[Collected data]
>>>>>

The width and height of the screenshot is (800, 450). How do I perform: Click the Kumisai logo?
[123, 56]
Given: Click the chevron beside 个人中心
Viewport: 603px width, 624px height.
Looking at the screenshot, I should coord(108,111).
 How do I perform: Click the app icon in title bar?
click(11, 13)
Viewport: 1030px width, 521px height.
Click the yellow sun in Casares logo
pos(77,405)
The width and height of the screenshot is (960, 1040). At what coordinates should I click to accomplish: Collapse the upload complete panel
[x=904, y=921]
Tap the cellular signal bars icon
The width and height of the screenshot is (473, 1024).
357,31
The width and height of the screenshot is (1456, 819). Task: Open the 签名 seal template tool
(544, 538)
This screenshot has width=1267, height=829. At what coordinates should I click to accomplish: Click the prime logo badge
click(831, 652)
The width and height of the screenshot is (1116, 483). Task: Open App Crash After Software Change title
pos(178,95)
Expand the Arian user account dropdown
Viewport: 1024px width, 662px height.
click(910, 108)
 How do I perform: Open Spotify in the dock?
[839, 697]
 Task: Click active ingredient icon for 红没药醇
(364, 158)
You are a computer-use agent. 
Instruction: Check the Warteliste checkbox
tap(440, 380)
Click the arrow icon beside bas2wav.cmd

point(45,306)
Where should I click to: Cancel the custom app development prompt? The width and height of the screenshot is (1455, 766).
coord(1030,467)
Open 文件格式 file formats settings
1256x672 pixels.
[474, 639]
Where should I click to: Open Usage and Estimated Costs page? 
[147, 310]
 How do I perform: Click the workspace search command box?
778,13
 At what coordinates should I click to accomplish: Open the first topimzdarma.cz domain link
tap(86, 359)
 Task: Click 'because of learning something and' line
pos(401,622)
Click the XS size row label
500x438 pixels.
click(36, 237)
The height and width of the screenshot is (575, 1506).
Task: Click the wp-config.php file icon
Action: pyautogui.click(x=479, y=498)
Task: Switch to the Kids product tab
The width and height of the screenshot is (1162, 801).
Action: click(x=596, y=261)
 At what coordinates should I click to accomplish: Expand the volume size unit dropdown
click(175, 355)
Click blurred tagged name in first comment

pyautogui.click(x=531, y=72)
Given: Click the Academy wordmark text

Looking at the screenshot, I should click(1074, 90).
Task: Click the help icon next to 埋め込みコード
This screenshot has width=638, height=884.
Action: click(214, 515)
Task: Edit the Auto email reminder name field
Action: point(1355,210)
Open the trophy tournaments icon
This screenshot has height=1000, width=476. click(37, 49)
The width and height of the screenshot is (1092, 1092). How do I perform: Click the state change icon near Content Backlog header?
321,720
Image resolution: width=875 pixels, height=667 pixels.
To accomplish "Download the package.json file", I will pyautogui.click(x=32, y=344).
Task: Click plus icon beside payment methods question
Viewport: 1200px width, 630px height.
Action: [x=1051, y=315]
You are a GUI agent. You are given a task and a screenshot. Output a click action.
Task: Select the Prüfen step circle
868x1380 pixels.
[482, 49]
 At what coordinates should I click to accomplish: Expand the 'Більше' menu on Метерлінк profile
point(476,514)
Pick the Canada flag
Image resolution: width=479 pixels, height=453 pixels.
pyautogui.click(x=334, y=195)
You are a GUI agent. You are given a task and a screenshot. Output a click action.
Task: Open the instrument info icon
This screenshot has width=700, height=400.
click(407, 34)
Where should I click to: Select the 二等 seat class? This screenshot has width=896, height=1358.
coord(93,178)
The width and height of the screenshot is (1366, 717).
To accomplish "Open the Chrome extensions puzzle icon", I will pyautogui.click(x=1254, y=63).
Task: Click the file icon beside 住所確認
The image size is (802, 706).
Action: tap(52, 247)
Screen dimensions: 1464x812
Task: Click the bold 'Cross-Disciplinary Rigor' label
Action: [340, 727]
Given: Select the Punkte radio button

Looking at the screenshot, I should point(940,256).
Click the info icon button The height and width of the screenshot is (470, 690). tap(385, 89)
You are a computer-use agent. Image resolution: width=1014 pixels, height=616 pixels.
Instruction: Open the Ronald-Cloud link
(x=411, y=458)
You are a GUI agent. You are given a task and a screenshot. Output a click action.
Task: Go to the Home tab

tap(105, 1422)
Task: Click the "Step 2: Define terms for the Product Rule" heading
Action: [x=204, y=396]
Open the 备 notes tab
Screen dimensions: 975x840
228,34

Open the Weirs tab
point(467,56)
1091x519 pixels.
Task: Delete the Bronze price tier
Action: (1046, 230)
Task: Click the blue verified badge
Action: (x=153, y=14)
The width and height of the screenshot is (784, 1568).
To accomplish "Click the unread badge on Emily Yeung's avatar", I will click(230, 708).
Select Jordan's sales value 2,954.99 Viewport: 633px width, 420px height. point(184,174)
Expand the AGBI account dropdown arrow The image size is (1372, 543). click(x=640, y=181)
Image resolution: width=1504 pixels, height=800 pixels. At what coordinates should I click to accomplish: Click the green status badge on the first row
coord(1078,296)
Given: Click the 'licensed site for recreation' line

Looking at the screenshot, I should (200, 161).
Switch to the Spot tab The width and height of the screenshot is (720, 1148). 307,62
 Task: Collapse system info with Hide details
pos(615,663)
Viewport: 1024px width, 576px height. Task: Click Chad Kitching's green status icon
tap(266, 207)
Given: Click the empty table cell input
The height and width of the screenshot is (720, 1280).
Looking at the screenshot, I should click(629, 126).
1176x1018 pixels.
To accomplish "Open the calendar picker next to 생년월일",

<<<<<

-- Exercise goal --
Nothing may be left out: return each entry exactly as it reads.

-- Task output --
The width and height of the screenshot is (800, 450). How do I perform: Click the Kumisai logo?
[123, 56]
Given: Click the chevron beside 个人中心
Viewport: 603px width, 624px height.
Looking at the screenshot, I should coord(108,111).
 How do I perform: Click the app icon in title bar?
click(11, 13)
Viewport: 1030px width, 521px height.
Click the yellow sun in Casares logo
pos(77,405)
The width and height of the screenshot is (960, 1040). At what coordinates should I click to accomplish: Collapse the upload complete panel
[x=904, y=921]
Tap the cellular signal bars icon
The width and height of the screenshot is (473, 1024).
357,31
The width and height of the screenshot is (1456, 819). Task: Open the 签名 seal template tool
(544, 538)
This screenshot has width=1267, height=829. At what coordinates should I click to accomplish: Click the prime logo badge
click(831, 652)
The width and height of the screenshot is (1116, 483). Task: Open App Crash After Software Change title
pos(178,95)
Expand the Arian user account dropdown
Viewport: 1024px width, 662px height.
click(910, 108)
 How do I perform: Open Spotify in the dock?
[839, 697]
 Task: Click active ingredient icon for 红没药醇
(364, 158)
You are a computer-use agent. 
Instruction: Check the Warteliste checkbox
tap(440, 380)
Click the arrow icon beside bas2wav.cmd

point(45,306)
Where should I click to: Cancel the custom app development prompt? The width and height of the screenshot is (1455, 766).
coord(1030,467)
Open 文件格式 file formats settings
1256x672 pixels.
[474, 639]
Where should I click to: Open Usage and Estimated Costs page? 
[147, 310]
 How do I perform: Click the workspace search command box?
778,13
 At what coordinates should I click to accomplish: Open the first topimzdarma.cz domain link
tap(86, 359)
 Task: Click 'because of learning something and' line
pos(401,622)
Click the XS size row label
500x438 pixels.
click(36, 237)
The height and width of the screenshot is (575, 1506).
Task: Click the wp-config.php file icon
Action: pyautogui.click(x=479, y=498)
Task: Switch to the Kids product tab
The width and height of the screenshot is (1162, 801).
Action: click(x=596, y=261)
 At what coordinates should I click to accomplish: Expand the volume size unit dropdown
click(175, 355)
Click blurred tagged name in first comment

pyautogui.click(x=531, y=72)
Given: Click the Academy wordmark text

Looking at the screenshot, I should click(1074, 90).
Task: Click the help icon next to 埋め込みコード
This screenshot has width=638, height=884.
Action: click(214, 515)
Task: Edit the Auto email reminder name field
Action: point(1355,210)
Open the trophy tournaments icon
This screenshot has height=1000, width=476. click(37, 49)
The width and height of the screenshot is (1092, 1092). How do I perform: Click the state change icon near Content Backlog header?
321,720
Image resolution: width=875 pixels, height=667 pixels.
To accomplish "Download the package.json file", I will pyautogui.click(x=32, y=344).
Task: Click plus icon beside payment methods question
Viewport: 1200px width, 630px height.
Action: [x=1051, y=315]
You are a GUI agent. You are given a task and a screenshot. Output a click action.
Task: Select the Prüfen step circle
868x1380 pixels.
[482, 49]
 At what coordinates should I click to accomplish: Expand the 'Більше' menu on Метерлінк profile
point(476,514)
Pick the Canada flag
Image resolution: width=479 pixels, height=453 pixels.
pyautogui.click(x=334, y=195)
You are a GUI agent. You are given a task and a screenshot. Output a click action.
Task: Open the instrument info icon
This screenshot has width=700, height=400.
click(407, 34)
Where should I click to: Select the 二等 seat class? This screenshot has width=896, height=1358.
coord(93,178)
The width and height of the screenshot is (1366, 717).
To accomplish "Open the Chrome extensions puzzle icon", I will pyautogui.click(x=1254, y=63).
Task: Click the file icon beside 住所確認
The image size is (802, 706).
Action: tap(52, 247)
Screen dimensions: 1464x812
Task: Click the bold 'Cross-Disciplinary Rigor' label
Action: [340, 727]
Given: Select the Punkte radio button

Looking at the screenshot, I should point(940,256).
Click the info icon button The height and width of the screenshot is (470, 690). tap(385, 89)
You are a computer-use agent. Image resolution: width=1014 pixels, height=616 pixels.
Instruction: Open the Ronald-Cloud link
(x=411, y=458)
You are a GUI agent. You are given a task and a screenshot. Output a click action.
Task: Go to the Home tab

tap(105, 1422)
Task: Click the "Step 2: Define terms for the Product Rule" heading
Action: [x=204, y=396]
Open the 备 notes tab
Screen dimensions: 975x840
228,34

Open the Weirs tab
point(467,56)
1091x519 pixels.
Task: Delete the Bronze price tier
Action: (1046, 230)
Task: Click the blue verified badge
Action: (x=153, y=14)
The width and height of the screenshot is (784, 1568).
To accomplish "Click the unread badge on Emily Yeung's avatar", I will click(230, 708).
Select Jordan's sales value 2,954.99 Viewport: 633px width, 420px height. point(184,174)
Expand the AGBI account dropdown arrow The image size is (1372, 543). click(x=640, y=181)
Image resolution: width=1504 pixels, height=800 pixels. At what coordinates should I click to accomplish: Click the green status badge on the first row
coord(1078,296)
Given: Click the 'licensed site for recreation' line

Looking at the screenshot, I should (200, 161).
Switch to the Spot tab The width and height of the screenshot is (720, 1148). 307,62
 Task: Collapse system info with Hide details
pos(615,663)
Viewport: 1024px width, 576px height. Task: Click Chad Kitching's green status icon
tap(266, 207)
Given: Click the empty table cell input
The height and width of the screenshot is (720, 1280).
Looking at the screenshot, I should click(629, 126).
1176x1018 pixels.
To accomplish "Open the calendar picker next to 생년월일",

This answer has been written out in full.